● Work to complete:
All that is needed is an exact repetition of the lines from the one containing "Image resolution: width=1436" through the final line of the material, without pictures.

● Available data:
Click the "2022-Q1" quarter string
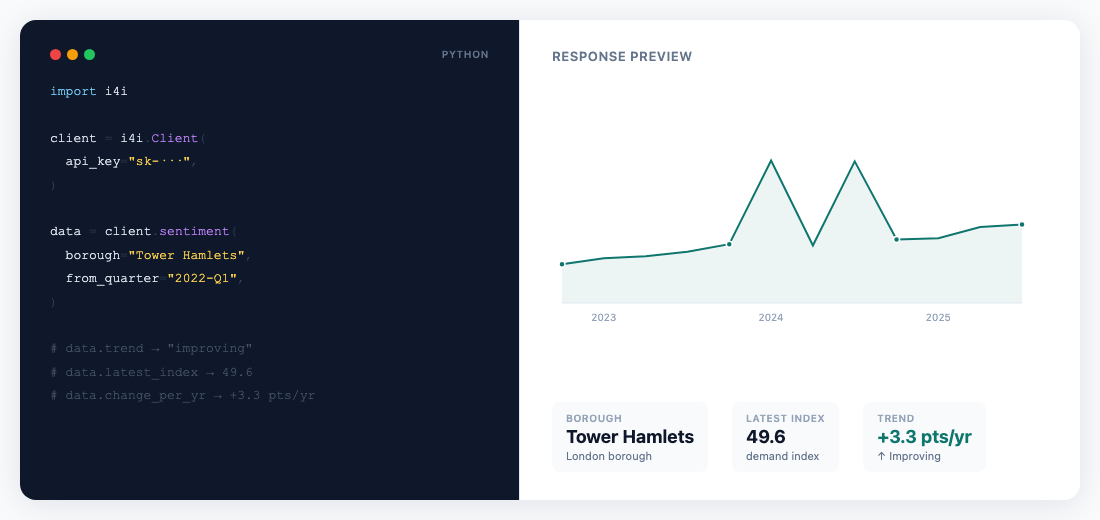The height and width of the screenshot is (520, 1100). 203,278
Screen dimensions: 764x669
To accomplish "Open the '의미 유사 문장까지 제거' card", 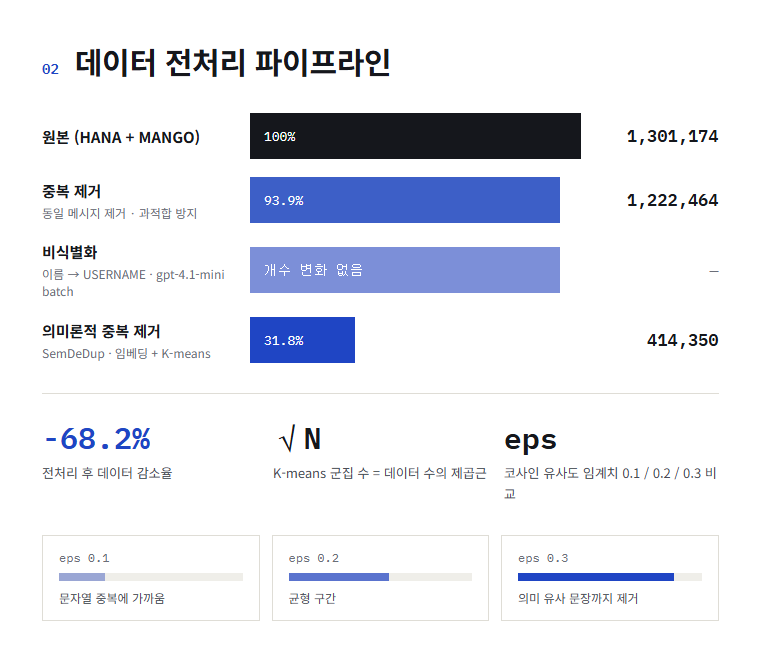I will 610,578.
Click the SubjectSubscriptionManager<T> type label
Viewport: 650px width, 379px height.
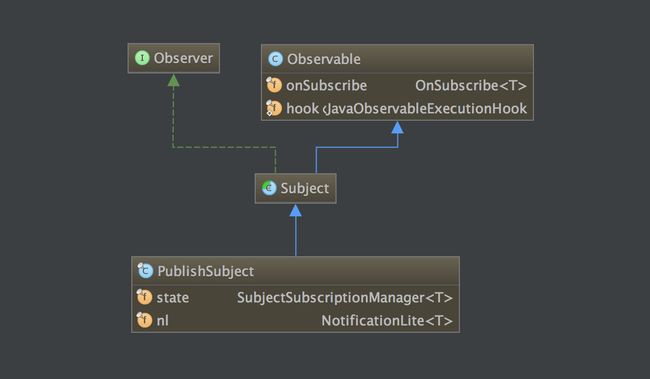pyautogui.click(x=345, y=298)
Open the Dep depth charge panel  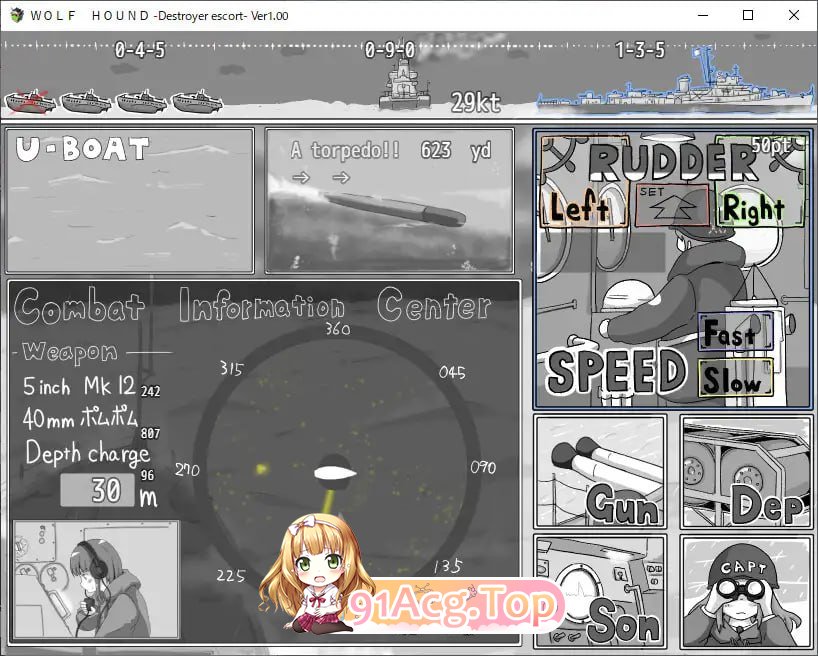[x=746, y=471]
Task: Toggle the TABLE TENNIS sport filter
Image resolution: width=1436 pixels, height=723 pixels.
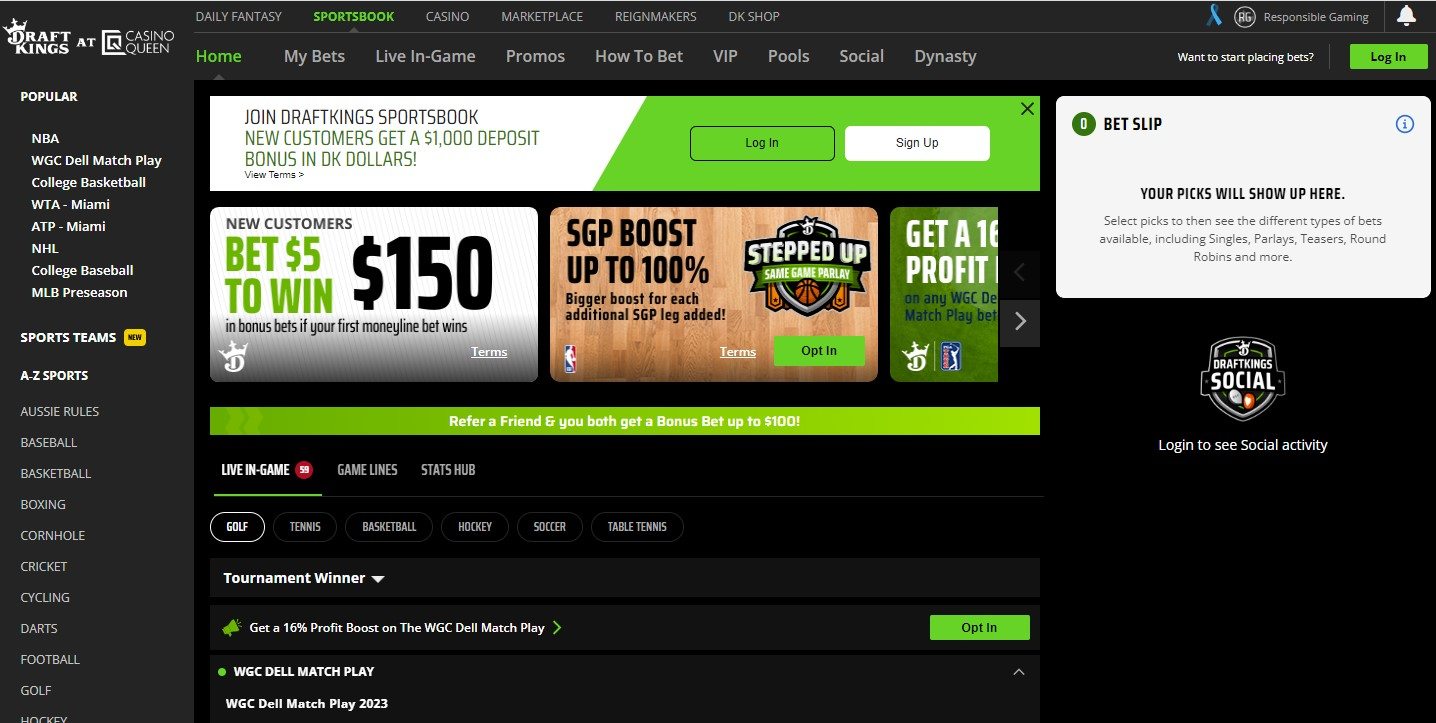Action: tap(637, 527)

● Answer area:
Image resolution: width=1436 pixels, height=723 pixels.
Action: tap(637, 527)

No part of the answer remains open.